• [Given text]:
==*==

The Wrong Goodbye

The firing of Anti-Defamation League (ADL) Regional Director David Lehrer has stunned and saddened a broad swath of the local Jewish community.

It is hard to discern which is causing more consternation: the fact that such a popular and respected Jewish leader was asked to step down, or the fact that no one consulted the local lay leadership in the matter.

Lehrer, regional director of the ADL since 1986, had been with the organization for 27 years when ADL National Director Abraham H. Foxman informed Lehrer he was being let go.

His dismissal not only brings into question the sharp disconnect between East Coast and West Coast Jewish organizations, but their personality-driven culture. Many say Foxman runs his organization as a one-man operation, making decisions without consultation and without thought to their consequences.

Foxman has refused to comment.

Lehrer told The Journal that Foxman called him to a meeting in New York on Dec. 21, and told him he must leave the position. It is not clear when his last day will be.

Lehrer, who started working for the ADL as its Western civil rights consul in 1975, eventually rose through the ranks to the position of director of the Pacific Southwest Region in 1986. His various accomplishments include helping draft legislation at the state level against the Arab boycott of Israel, as well as California’s first law against hate crimes. He has also been involved with city government, serving five years on the Board of Library Commissioners of Los Angeles, which oversees an annual budget of nearly $90 million for the city’s public library system. He is married to software entrepreneur Ariella Lehrer, and is the father of four.

"I’m saddened that they let me go," Lehrer said. "Abe Foxman decided he wanted different leadership in Los Angeles, a different kind of lay leadership and he thought somebody else would have to be the one [to make those changes]."

Cecelia E. Katz, ADL’s Pacific Southwest Region president, said approximately 30 members of the regional president’s council met Jan. 2 to consider the situation. Then on Jan. 3, a delegation of national ADL staff flew to Los Angeles to meet with the council. Foxman will remain in New York and participate in the discussions by phone.

Katz did not rule out the possibility that an appeal would be made to reinstate Lehrer, if Lehrer himself so wished.

==*==

• [Material]:
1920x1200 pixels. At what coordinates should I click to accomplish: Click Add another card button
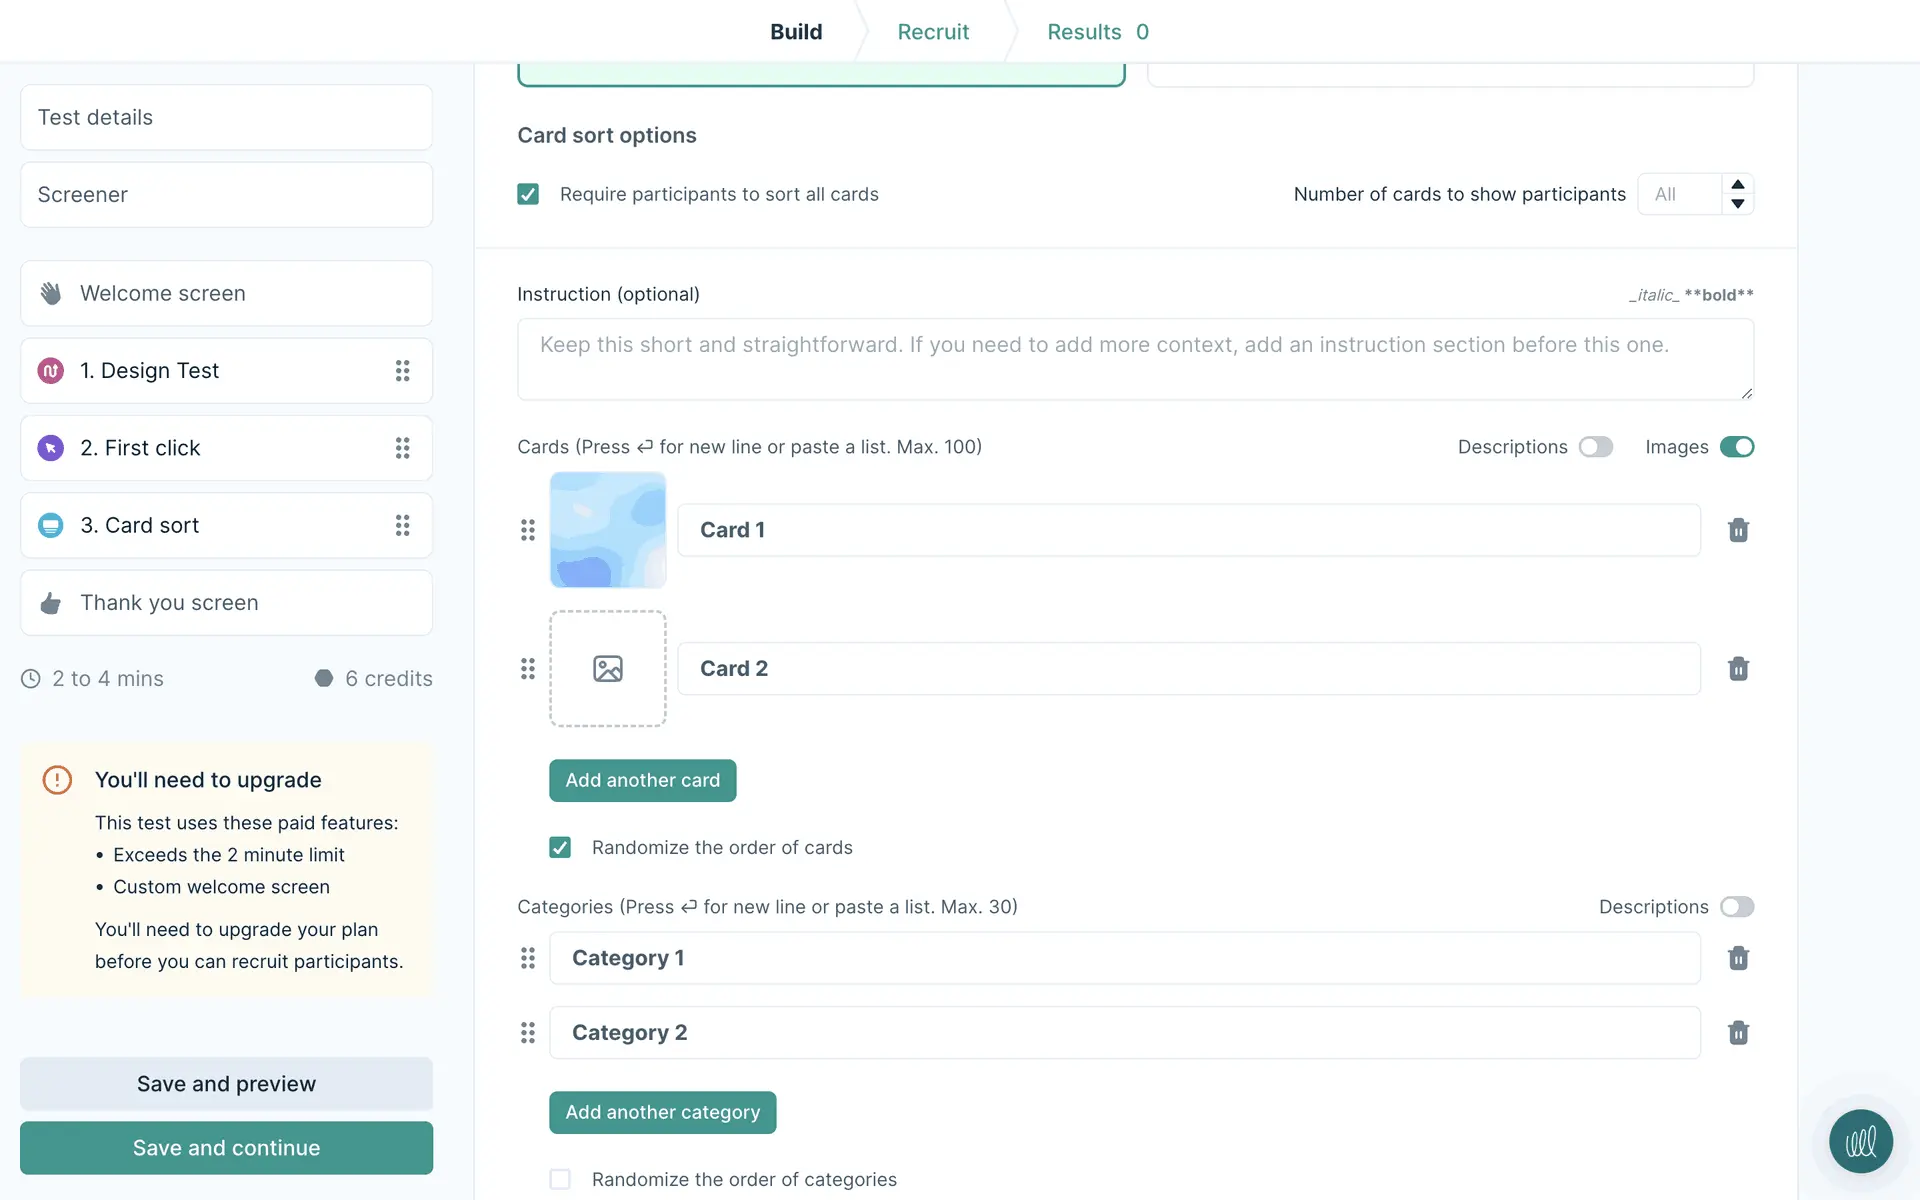(642, 780)
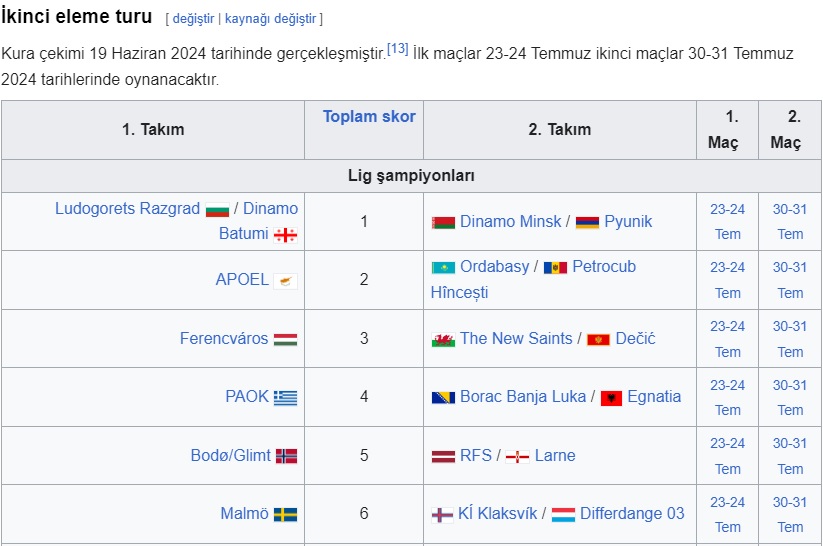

==*==

• [Set task 1]: According to the article on Lehrer's dismissal, in what year did Lehrer become director of the ADL's Pacific Southwest Region?
• [Set task 2]:
Decide whether each statement below agrees with the article on Lehrer's dismissal, and support each verdict with the deciding words from it.
(a) Foxman gave a public comment on the firing.
(b) Lehrer served five years on the Board of Library Commissioners of Los Angeles.
(c) Foxman flew to Los Angeles to meet with the regional council.
• [Set task 3]: Reproduce the passage of the article on Lehrer's dismissal from "Lehrer told The" up to and including "father of four.".

• [Expected answer 1]: 1986

• [Expected answer 2]:
(a) No: "Foxman has refused to comment."
(b) Yes: "serving five years on the Board of Library Commissioners of Los Angeles"
(c) No: "Foxman will remain in New York and participate in the discussions by phone."

• [Expected answer 3]:
Lehrer told The Journal that Foxman called him to a meeting in New York on Dec. 21, and told him he must leave the position. It is not clear when his last day will be.

Lehrer, who started working for the ADL as its Western civil rights consul in 1975, eventually rose through the ranks to the position of director of the Pacific Southwest Region in 1986. His various accomplishments include helping draft legislation at the state level against the Arab boycott of Israel, as well as California’s first law against hate crimes. He has also been involved with city government, serving five years on the Board of Library Commissioners of Los Angeles, which oversees an annual budget of nearly $90 million for the city’s public library system. He is married to software entrepreneur Ariella Lehrer, and is the father of four.